Suaire de Turin : une source médiévale révèle que le linceul était considéré comme une supercherie dès le XIVᵉ siècle

Nouvelle pièce au dossier du célèbre suaire de Turin : un texte inédit de Nicole Oresme, redécouvert et édité par des médiévistes, confirme que le linceul était déjà perçu comme une représentation et non une relique dès la fin du Moyen Âge.

Un tissu vénéré, mais contesté

Apparu dans une église de Champagne en 1354, le suaire de Turin – appelé aussi “Saint-Suaire” – intrigue depuis près de sept siècles. Pour les croyants, il s’agirait du linceul ayant recueilli l’empreinte du corps du Christ après sa crucifixion. Pourtant, les analyses au carbone 14 menées dans les années 1980 ont montré que le tissu datait du XIIIᵉ ou XIVᵉ siècle, confirmant son origine médiévale.

Le 28 août 2025, l’historien Nicolas Sarzeaud a publié dans le Journal of Medieval History une étude approfondie sur les sources médiévales relatives au suaire. Elle révèle qu’un théologien de renom, Nicole Oresme (1320-1382), en faisait déjà mention comme exemple de mystification dans un traité sur les phénomènes extraordinaires écrit peu après 1370.

Lirey : un objet controversé dès son apparition

À l’époque, le tissu était exposé à Lirey par Geoffroy II de Charny, seigneur local. Son père l’avait fait placer dans la collégiale qu’il avait fondée, mais la dévotion suscitée inquiéta l’évêque de Troyes, qui ordonna une enquête et fit confisquer l’objet.
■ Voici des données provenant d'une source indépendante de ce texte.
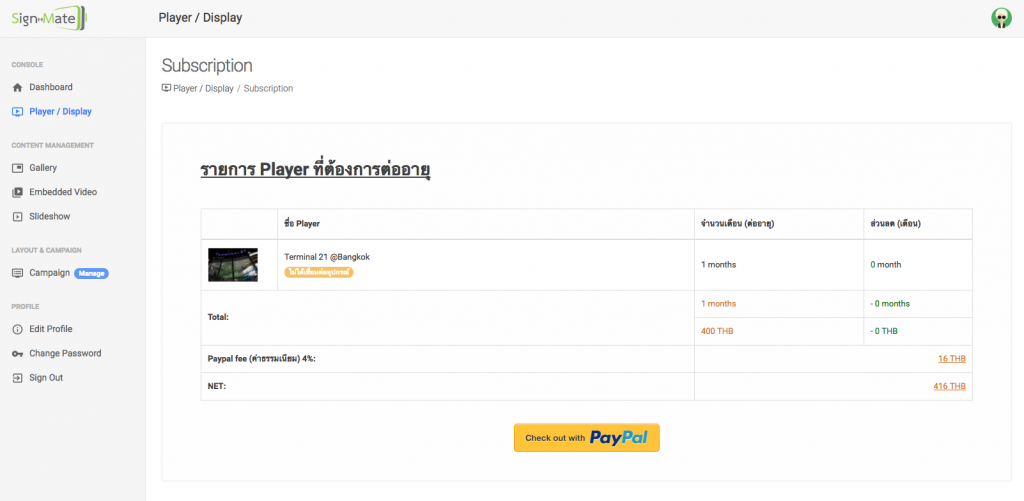This screenshot has height=501, width=1024.
Task: Click the Player / Display monitor icon
Action: tap(17, 112)
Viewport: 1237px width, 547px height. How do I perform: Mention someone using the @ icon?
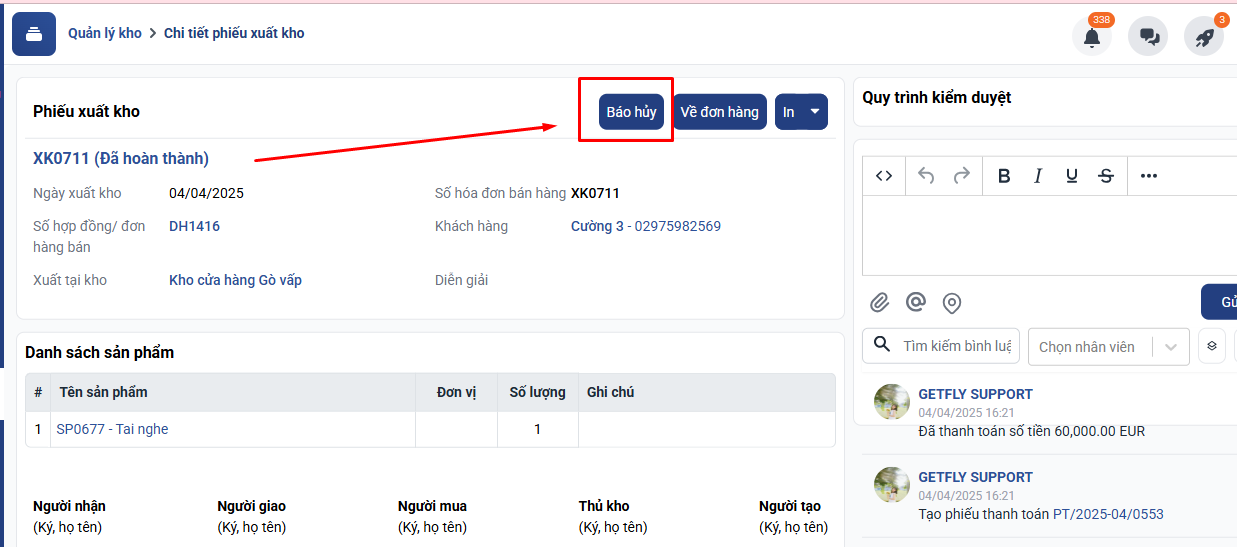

Dans une lettre de 1389, le pape Clément VII autorisa finalement Geoffroy II à exposer le suaire, mais à une condition : il devait être présenté comme une simple “figure ou représentation” et non comme une relique. Ce statut de représentation resta en vigueur jusqu’à son acquisition par la maison de Savoie en 1453, date à partir de laquelle il gagna progressivement son prestige actuel.

Nicole Oresme, pionnier de la critique rationnelle

Le texte d’Oresme éclaire d’un jour nouveau l’affaire. Pour l’historien Nicolas Sarzeaud, “il n’y avait strictement aucun débat sur le caractère authentique de l’objet à l’époque. Pour ses propriétaires comme pour l’Église, le tissu n’était qu’une représentation, en aucun cas le linceul du Christ.”

Le théologien normand utilisait le cas de Lirey pour illustrer la manière dont certains clercs pouvaient tromper les fidèles afin de récolter des offrandes. Fait notable : il ne détaille pas le suaire, preuve que son caractère frauduleux était déjà largement connu.

Un témoignage historique précieux

Cette redécouverte a deux implications majeures. D’une part, elle confirme que le suaire n’a jamais été considéré comme une relique au XIVᵉ siècle, même par ses propriétaires. D’autre part, elle illustre le rôle central des intellectuels médiévaux dans la détection de la fraude et la défense de la vérité.

“Au Moyen Âge, l’intellectuel était vu comme l’arbitre du vrai et du faux”, rappelle Sarzeaud. “Oresme nous enseigne que l’émotion collective et l’apparence ne suffisent pas : ce sont les sources, les preuves et les procédures de vérification qui protègent contre l’erreur – une leçon toujours d’actualité.”